**Task to carry out**
Can you reproduce every line of the listing below exactly, with nothing changed?

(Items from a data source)
________________

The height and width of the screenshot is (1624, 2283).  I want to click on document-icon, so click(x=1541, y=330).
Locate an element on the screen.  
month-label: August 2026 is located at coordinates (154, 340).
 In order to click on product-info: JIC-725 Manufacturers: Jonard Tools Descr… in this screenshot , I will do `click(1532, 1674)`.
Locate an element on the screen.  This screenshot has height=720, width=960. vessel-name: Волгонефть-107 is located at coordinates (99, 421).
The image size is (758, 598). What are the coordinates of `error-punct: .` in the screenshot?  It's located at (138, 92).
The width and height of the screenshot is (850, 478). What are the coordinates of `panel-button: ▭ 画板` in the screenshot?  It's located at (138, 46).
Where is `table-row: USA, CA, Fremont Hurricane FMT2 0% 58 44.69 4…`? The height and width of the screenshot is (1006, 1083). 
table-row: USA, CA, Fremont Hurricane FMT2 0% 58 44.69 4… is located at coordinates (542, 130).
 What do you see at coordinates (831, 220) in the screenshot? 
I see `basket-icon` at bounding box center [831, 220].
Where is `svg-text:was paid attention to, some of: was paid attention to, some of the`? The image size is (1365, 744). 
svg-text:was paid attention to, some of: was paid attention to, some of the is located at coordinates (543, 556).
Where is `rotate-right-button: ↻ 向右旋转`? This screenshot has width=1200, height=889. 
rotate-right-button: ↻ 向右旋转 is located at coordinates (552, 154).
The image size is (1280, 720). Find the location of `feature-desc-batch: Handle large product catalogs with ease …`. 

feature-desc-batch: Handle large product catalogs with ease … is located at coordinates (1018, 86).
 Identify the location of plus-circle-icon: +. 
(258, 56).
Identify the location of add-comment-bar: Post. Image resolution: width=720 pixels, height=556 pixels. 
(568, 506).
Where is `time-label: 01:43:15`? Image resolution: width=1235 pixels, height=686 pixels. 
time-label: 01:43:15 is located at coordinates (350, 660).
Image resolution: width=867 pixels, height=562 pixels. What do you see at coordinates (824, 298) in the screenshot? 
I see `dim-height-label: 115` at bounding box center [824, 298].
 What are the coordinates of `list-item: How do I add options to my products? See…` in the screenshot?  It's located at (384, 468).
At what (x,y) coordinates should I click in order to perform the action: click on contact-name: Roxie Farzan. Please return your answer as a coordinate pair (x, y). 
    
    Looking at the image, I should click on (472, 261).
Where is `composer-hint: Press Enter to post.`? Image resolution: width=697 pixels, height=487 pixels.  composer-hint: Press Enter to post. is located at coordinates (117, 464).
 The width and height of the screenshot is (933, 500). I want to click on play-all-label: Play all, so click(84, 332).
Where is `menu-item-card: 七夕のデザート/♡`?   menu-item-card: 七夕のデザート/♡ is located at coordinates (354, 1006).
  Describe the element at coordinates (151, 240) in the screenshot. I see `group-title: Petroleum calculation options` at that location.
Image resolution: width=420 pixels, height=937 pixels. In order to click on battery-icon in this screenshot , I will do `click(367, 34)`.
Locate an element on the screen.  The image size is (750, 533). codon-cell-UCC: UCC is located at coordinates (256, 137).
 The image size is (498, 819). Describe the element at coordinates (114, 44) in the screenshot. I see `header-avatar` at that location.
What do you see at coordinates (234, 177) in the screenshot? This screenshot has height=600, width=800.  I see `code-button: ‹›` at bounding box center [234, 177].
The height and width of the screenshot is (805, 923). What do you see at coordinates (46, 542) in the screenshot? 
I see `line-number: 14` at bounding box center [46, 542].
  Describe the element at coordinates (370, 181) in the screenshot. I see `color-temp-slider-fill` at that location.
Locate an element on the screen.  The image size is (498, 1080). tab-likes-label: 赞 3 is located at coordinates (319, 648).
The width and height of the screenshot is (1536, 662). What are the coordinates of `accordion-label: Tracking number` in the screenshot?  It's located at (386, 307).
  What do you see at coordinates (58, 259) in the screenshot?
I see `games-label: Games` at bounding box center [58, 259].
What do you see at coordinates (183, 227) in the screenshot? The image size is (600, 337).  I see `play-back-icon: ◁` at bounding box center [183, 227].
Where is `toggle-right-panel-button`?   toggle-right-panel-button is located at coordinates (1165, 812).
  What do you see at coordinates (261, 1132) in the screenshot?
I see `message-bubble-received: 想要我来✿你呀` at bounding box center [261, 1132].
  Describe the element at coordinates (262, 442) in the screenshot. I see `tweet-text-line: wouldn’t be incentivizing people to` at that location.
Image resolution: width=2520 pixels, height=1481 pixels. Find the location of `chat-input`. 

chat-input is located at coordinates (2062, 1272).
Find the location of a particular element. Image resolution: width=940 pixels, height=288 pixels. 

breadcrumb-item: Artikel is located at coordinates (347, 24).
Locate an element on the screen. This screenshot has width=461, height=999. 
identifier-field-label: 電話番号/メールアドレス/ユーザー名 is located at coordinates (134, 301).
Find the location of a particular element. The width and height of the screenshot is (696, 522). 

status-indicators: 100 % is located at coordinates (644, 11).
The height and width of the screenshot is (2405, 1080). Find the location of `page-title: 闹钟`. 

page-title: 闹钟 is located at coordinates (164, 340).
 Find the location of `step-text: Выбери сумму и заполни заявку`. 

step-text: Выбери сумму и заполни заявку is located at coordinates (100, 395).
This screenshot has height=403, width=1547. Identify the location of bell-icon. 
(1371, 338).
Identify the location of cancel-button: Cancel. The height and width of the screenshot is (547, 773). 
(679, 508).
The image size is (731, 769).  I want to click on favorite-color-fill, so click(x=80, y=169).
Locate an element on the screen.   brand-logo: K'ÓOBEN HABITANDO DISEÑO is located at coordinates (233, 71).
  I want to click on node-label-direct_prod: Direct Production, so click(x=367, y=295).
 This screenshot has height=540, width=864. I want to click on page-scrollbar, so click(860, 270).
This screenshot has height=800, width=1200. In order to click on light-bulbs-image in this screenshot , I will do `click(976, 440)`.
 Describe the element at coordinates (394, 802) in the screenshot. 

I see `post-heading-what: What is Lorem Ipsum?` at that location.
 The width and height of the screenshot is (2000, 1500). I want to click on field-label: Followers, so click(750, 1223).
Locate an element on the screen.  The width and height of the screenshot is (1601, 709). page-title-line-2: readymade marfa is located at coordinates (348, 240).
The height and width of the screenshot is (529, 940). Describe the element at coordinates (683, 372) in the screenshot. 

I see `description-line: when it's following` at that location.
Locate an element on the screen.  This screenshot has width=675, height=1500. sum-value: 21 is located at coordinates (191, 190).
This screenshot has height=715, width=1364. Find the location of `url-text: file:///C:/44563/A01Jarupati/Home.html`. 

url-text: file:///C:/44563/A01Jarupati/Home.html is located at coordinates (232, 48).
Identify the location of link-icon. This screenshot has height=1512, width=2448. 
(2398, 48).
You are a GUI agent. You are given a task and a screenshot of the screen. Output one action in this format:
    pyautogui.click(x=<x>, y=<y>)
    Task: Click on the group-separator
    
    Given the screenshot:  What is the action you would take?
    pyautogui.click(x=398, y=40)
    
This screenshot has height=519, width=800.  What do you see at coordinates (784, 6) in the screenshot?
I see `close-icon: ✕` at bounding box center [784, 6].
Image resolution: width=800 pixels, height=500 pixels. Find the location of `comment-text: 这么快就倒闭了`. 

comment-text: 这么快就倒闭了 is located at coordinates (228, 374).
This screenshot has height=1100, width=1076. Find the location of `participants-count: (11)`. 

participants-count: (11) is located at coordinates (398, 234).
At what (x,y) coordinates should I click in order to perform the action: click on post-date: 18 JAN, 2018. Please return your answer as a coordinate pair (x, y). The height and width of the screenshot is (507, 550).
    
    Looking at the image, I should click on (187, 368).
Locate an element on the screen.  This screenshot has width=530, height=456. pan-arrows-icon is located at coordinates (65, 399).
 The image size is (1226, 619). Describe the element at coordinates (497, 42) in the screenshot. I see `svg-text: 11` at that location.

________________

**Your solution**
The height and width of the screenshot is (1624, 2283).  I want to click on document-icon, so click(x=1541, y=330).
Locate an element on the screen.  
month-label: August 2026 is located at coordinates (154, 340).
 In order to click on product-info: JIC-725 Manufacturers: Jonard Tools Descr… in this screenshot , I will do `click(1532, 1674)`.
Locate an element on the screen.  This screenshot has height=720, width=960. vessel-name: Волгонефть-107 is located at coordinates (99, 421).
The image size is (758, 598). What are the coordinates of `error-punct: .` in the screenshot?  It's located at (138, 92).
The width and height of the screenshot is (850, 478). What are the coordinates of `panel-button: ▭ 画板` in the screenshot?  It's located at (138, 46).
Where is `table-row: USA, CA, Fremont Hurricane FMT2 0% 58 44.69 4…`? The height and width of the screenshot is (1006, 1083). 
table-row: USA, CA, Fremont Hurricane FMT2 0% 58 44.69 4… is located at coordinates (542, 130).
 What do you see at coordinates (831, 220) in the screenshot? 
I see `basket-icon` at bounding box center [831, 220].
Where is `svg-text:was paid attention to, some of: was paid attention to, some of the`? The image size is (1365, 744). 
svg-text:was paid attention to, some of: was paid attention to, some of the is located at coordinates (543, 556).
Where is `rotate-right-button: ↻ 向右旋转`? This screenshot has width=1200, height=889. 
rotate-right-button: ↻ 向右旋转 is located at coordinates (552, 154).
The image size is (1280, 720). Find the location of `feature-desc-batch: Handle large product catalogs with ease …`. 

feature-desc-batch: Handle large product catalogs with ease … is located at coordinates (1018, 86).
 Identify the location of plus-circle-icon: +. 
(258, 56).
Identify the location of add-comment-bar: Post. Image resolution: width=720 pixels, height=556 pixels. 
(568, 506).
Where is `time-label: 01:43:15`? Image resolution: width=1235 pixels, height=686 pixels. 
time-label: 01:43:15 is located at coordinates (350, 660).
Image resolution: width=867 pixels, height=562 pixels. What do you see at coordinates (824, 298) in the screenshot? 
I see `dim-height-label: 115` at bounding box center [824, 298].
 What are the coordinates of `list-item: How do I add options to my products? See…` in the screenshot?  It's located at (384, 468).
At what (x,y) coordinates should I click in order to perform the action: click on contact-name: Roxie Farzan. Please return your answer as a coordinate pair (x, y). 
    
    Looking at the image, I should click on (472, 261).
Where is `composer-hint: Press Enter to post.`? Image resolution: width=697 pixels, height=487 pixels.  composer-hint: Press Enter to post. is located at coordinates (117, 464).
 The width and height of the screenshot is (933, 500). I want to click on play-all-label: Play all, so click(84, 332).
Where is `menu-item-card: 七夕のデザート/♡`?   menu-item-card: 七夕のデザート/♡ is located at coordinates (354, 1006).
  Describe the element at coordinates (151, 240) in the screenshot. I see `group-title: Petroleum calculation options` at that location.
Image resolution: width=420 pixels, height=937 pixels. In order to click on battery-icon in this screenshot , I will do `click(367, 34)`.
Locate an element on the screen.  The image size is (750, 533). codon-cell-UCC: UCC is located at coordinates (256, 137).
 The image size is (498, 819). Describe the element at coordinates (114, 44) in the screenshot. I see `header-avatar` at that location.
What do you see at coordinates (234, 177) in the screenshot? This screenshot has height=600, width=800.  I see `code-button: ‹›` at bounding box center [234, 177].
The height and width of the screenshot is (805, 923). What do you see at coordinates (46, 542) in the screenshot? 
I see `line-number: 14` at bounding box center [46, 542].
  Describe the element at coordinates (370, 181) in the screenshot. I see `color-temp-slider-fill` at that location.
Locate an element on the screen.  The image size is (498, 1080). tab-likes-label: 赞 3 is located at coordinates (319, 648).
The width and height of the screenshot is (1536, 662). What are the coordinates of `accordion-label: Tracking number` in the screenshot?  It's located at (386, 307).
  What do you see at coordinates (58, 259) in the screenshot?
I see `games-label: Games` at bounding box center [58, 259].
What do you see at coordinates (183, 227) in the screenshot? The image size is (600, 337).  I see `play-back-icon: ◁` at bounding box center [183, 227].
Where is `toggle-right-panel-button`?   toggle-right-panel-button is located at coordinates (1165, 812).
  What do you see at coordinates (261, 1132) in the screenshot?
I see `message-bubble-received: 想要我来✿你呀` at bounding box center [261, 1132].
  Describe the element at coordinates (262, 442) in the screenshot. I see `tweet-text-line: wouldn’t be incentivizing people to` at that location.
Image resolution: width=2520 pixels, height=1481 pixels. Find the location of `chat-input`. 

chat-input is located at coordinates (2062, 1272).
Find the location of a particular element. Image resolution: width=940 pixels, height=288 pixels. 

breadcrumb-item: Artikel is located at coordinates (347, 24).
Locate an element on the screen. This screenshot has width=461, height=999. 
identifier-field-label: 電話番号/メールアドレス/ユーザー名 is located at coordinates (134, 301).
Find the location of a particular element. The width and height of the screenshot is (696, 522). 

status-indicators: 100 % is located at coordinates (644, 11).
The height and width of the screenshot is (2405, 1080). Find the location of `page-title: 闹钟`. 

page-title: 闹钟 is located at coordinates (164, 340).
 Find the location of `step-text: Выбери сумму и заполни заявку`. 

step-text: Выбери сумму и заполни заявку is located at coordinates (100, 395).
This screenshot has height=403, width=1547. Identify the location of bell-icon. 
(1371, 338).
Identify the location of cancel-button: Cancel. The height and width of the screenshot is (547, 773). 
(679, 508).
The image size is (731, 769).  I want to click on favorite-color-fill, so click(x=80, y=169).
Locate an element on the screen.   brand-logo: K'ÓOBEN HABITANDO DISEÑO is located at coordinates (233, 71).
  I want to click on node-label-direct_prod: Direct Production, so click(x=367, y=295).
 This screenshot has height=540, width=864. I want to click on page-scrollbar, so click(860, 270).
This screenshot has height=800, width=1200. In order to click on light-bulbs-image in this screenshot , I will do `click(976, 440)`.
 Describe the element at coordinates (394, 802) in the screenshot. 

I see `post-heading-what: What is Lorem Ipsum?` at that location.
 The width and height of the screenshot is (2000, 1500). I want to click on field-label: Followers, so click(750, 1223).
Locate an element on the screen.  The width and height of the screenshot is (1601, 709). page-title-line-2: readymade marfa is located at coordinates (348, 240).
The height and width of the screenshot is (529, 940). Describe the element at coordinates (683, 372) in the screenshot. 

I see `description-line: when it's following` at that location.
Locate an element on the screen.  This screenshot has width=675, height=1500. sum-value: 21 is located at coordinates (191, 190).
This screenshot has height=715, width=1364. Find the location of `url-text: file:///C:/44563/A01Jarupati/Home.html`. 

url-text: file:///C:/44563/A01Jarupati/Home.html is located at coordinates (232, 48).
Identify the location of link-icon. This screenshot has height=1512, width=2448. 
(2398, 48).
You are a GUI agent. You are given a task and a screenshot of the screen. Output one action in this format:
    pyautogui.click(x=<x>, y=<y>)
    Task: Click on the group-separator
    
    Given the screenshot:  What is the action you would take?
    pyautogui.click(x=398, y=40)
    
This screenshot has height=519, width=800.  What do you see at coordinates (784, 6) in the screenshot?
I see `close-icon: ✕` at bounding box center [784, 6].
Image resolution: width=800 pixels, height=500 pixels. Find the location of `comment-text: 这么快就倒闭了`. 

comment-text: 这么快就倒闭了 is located at coordinates (228, 374).
This screenshot has height=1100, width=1076. Find the location of `participants-count: (11)`. 

participants-count: (11) is located at coordinates (398, 234).
At what (x,y) coordinates should I click in order to perform the action: click on post-date: 18 JAN, 2018. Please return your answer as a coordinate pair (x, y). The height and width of the screenshot is (507, 550).
    
    Looking at the image, I should click on (187, 368).
Locate an element on the screen.  This screenshot has width=530, height=456. pan-arrows-icon is located at coordinates (65, 399).
 The image size is (1226, 619). Describe the element at coordinates (497, 42) in the screenshot. I see `svg-text: 11` at that location.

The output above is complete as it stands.